===== ENTRIES

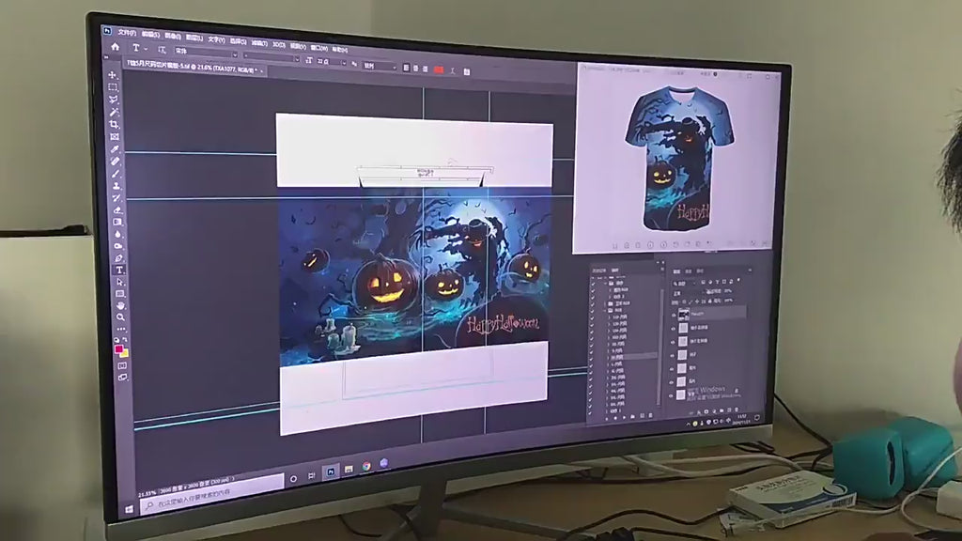Select the Zoom magnifier tool

(x=120, y=317)
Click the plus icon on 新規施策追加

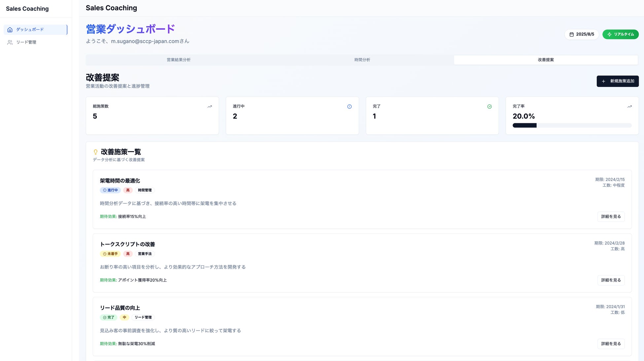[x=603, y=81]
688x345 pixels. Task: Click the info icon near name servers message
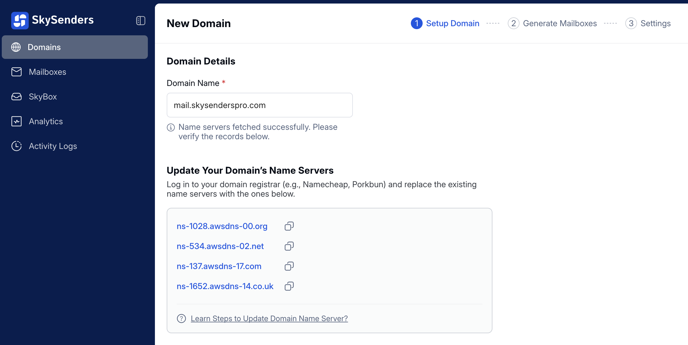tap(171, 127)
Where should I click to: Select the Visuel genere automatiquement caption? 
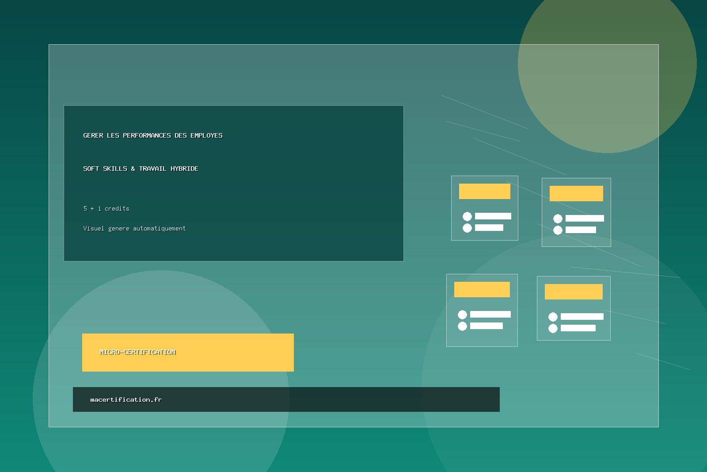click(x=134, y=228)
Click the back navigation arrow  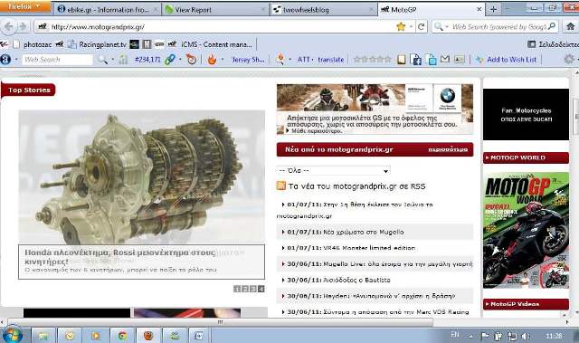click(x=8, y=26)
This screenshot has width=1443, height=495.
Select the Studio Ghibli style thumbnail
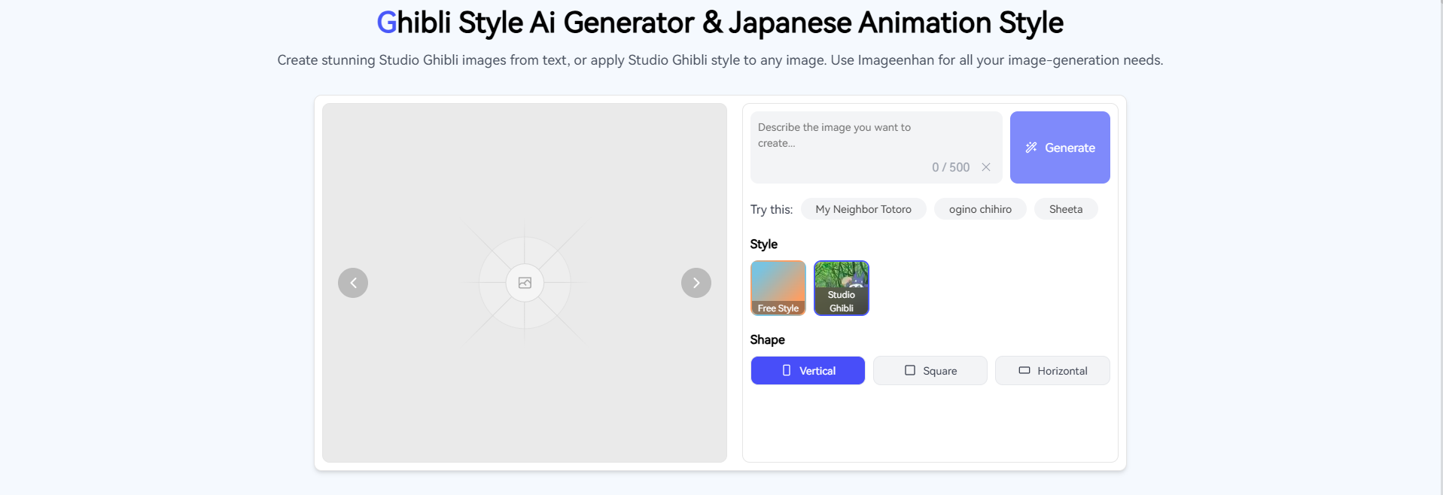click(x=841, y=287)
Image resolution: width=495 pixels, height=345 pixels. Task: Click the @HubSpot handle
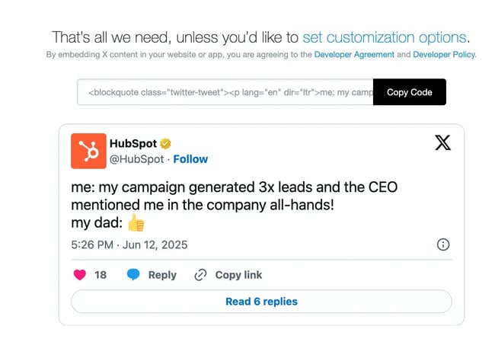137,159
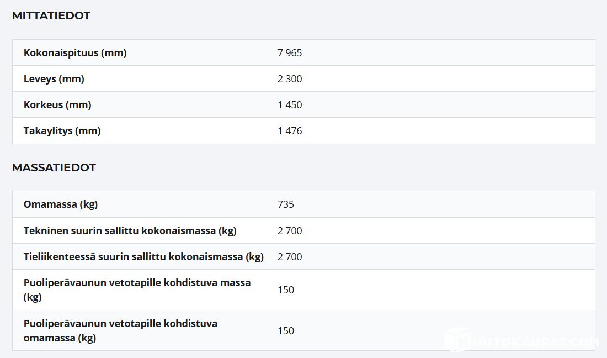Select the Omamassa (kg) label

coord(61,204)

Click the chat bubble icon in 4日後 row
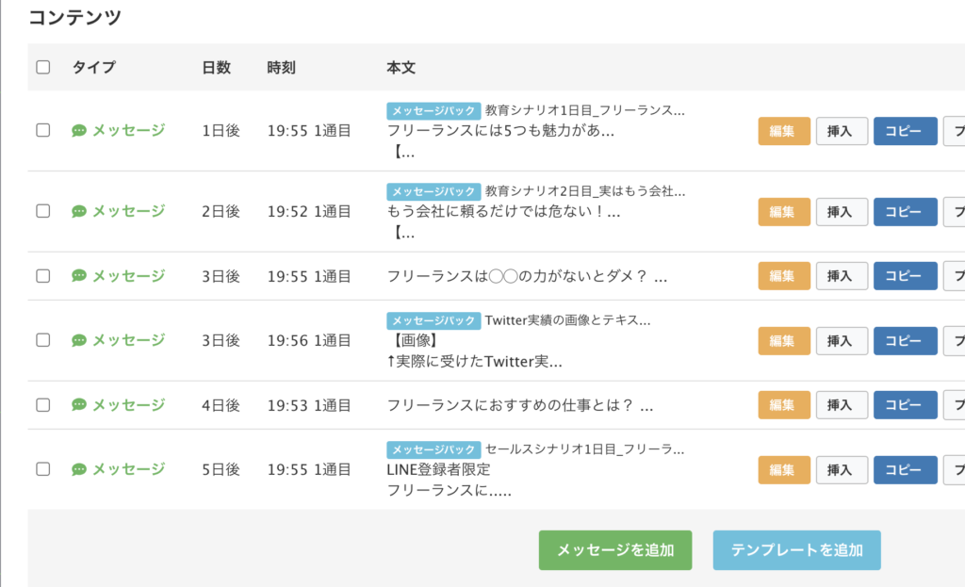point(79,405)
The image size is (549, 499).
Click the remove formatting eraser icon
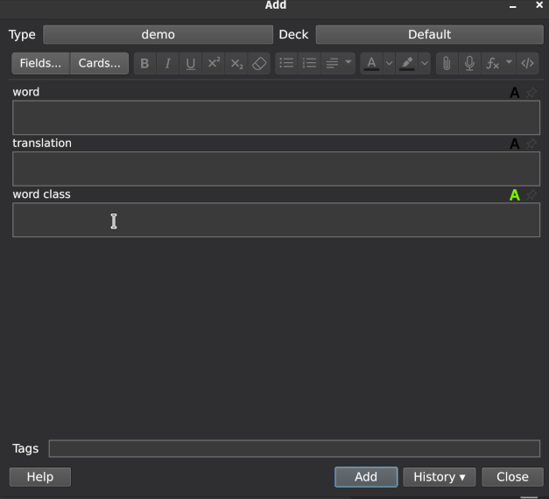[x=259, y=64]
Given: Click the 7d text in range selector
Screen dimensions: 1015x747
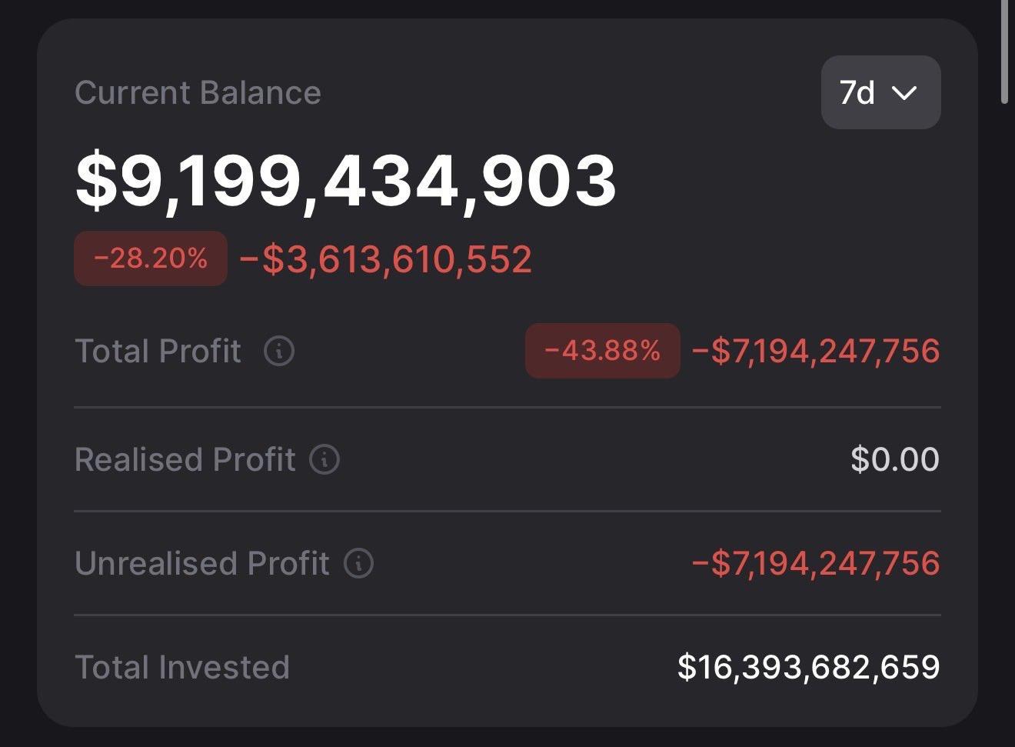Looking at the screenshot, I should (857, 93).
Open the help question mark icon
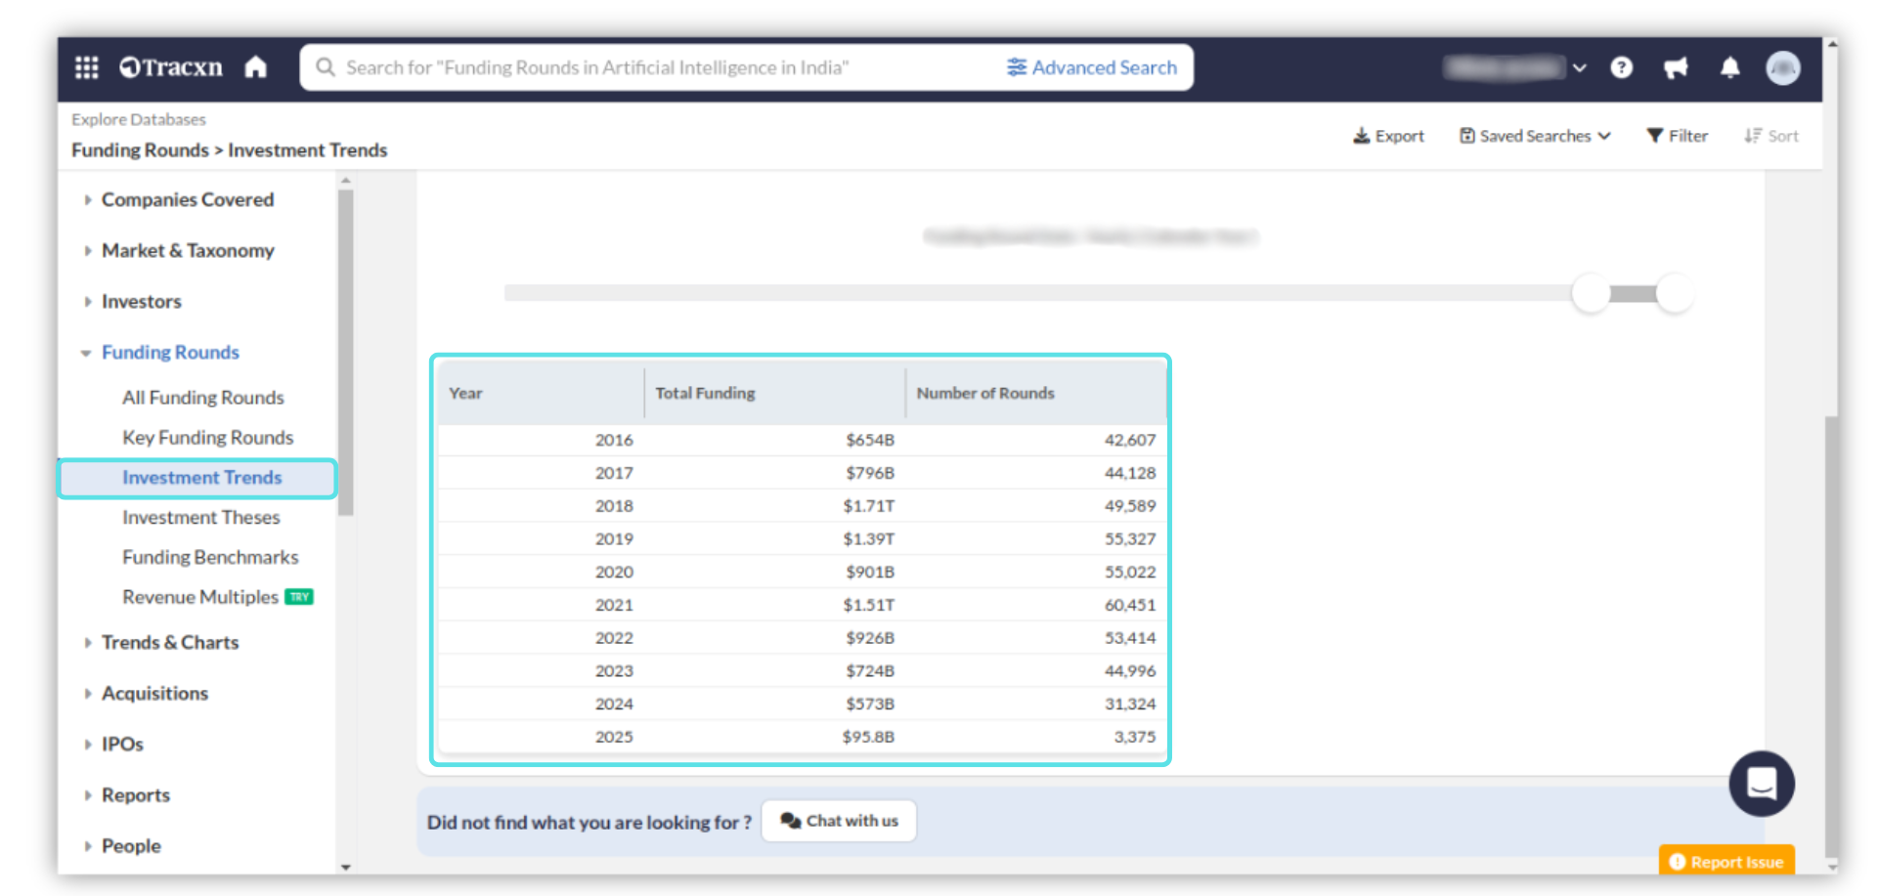Screen dimensions: 1877x896 tap(1621, 67)
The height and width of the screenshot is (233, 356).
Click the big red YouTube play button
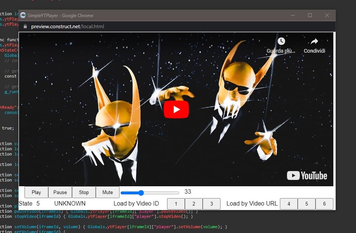[x=177, y=109]
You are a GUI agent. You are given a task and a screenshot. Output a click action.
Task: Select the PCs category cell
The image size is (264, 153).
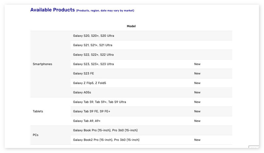(x=36, y=135)
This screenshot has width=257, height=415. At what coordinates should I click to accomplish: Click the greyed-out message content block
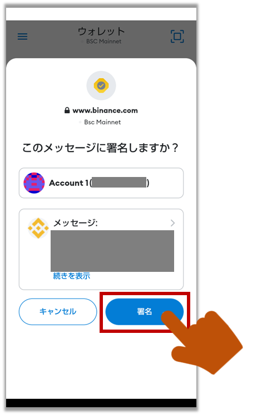click(112, 251)
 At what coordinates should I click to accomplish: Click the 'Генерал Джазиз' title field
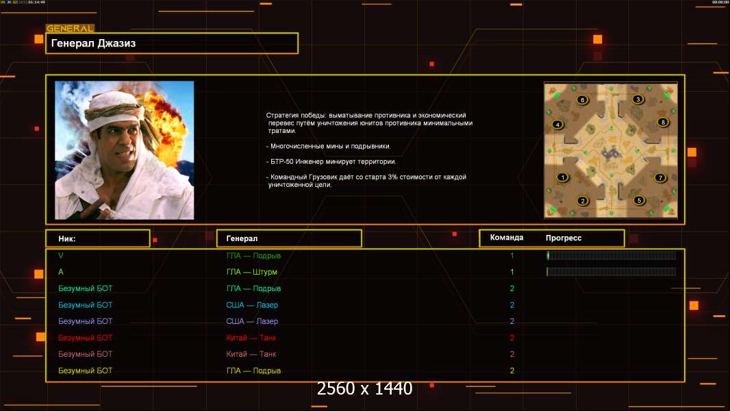pos(172,43)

==========

Rewrite everything from the line containing "You are a GUI" down to the line containing "click(112, 251)" as a two-column CSV with the columns request and answer. Give one row per request, put each field in quotation marks with its line breaks turned into spaces, and leave out the pictures.

request,answer
"You are a GUI agent. You are given a task and a screenshot. Output a click action. Task: Select the PCs category cell The image size is (264, 153).","(x=36, y=135)"
"This screenshot has width=257, height=415. At what coordinates should I click to accomplish: Click the greyed-out message content block","click(112, 251)"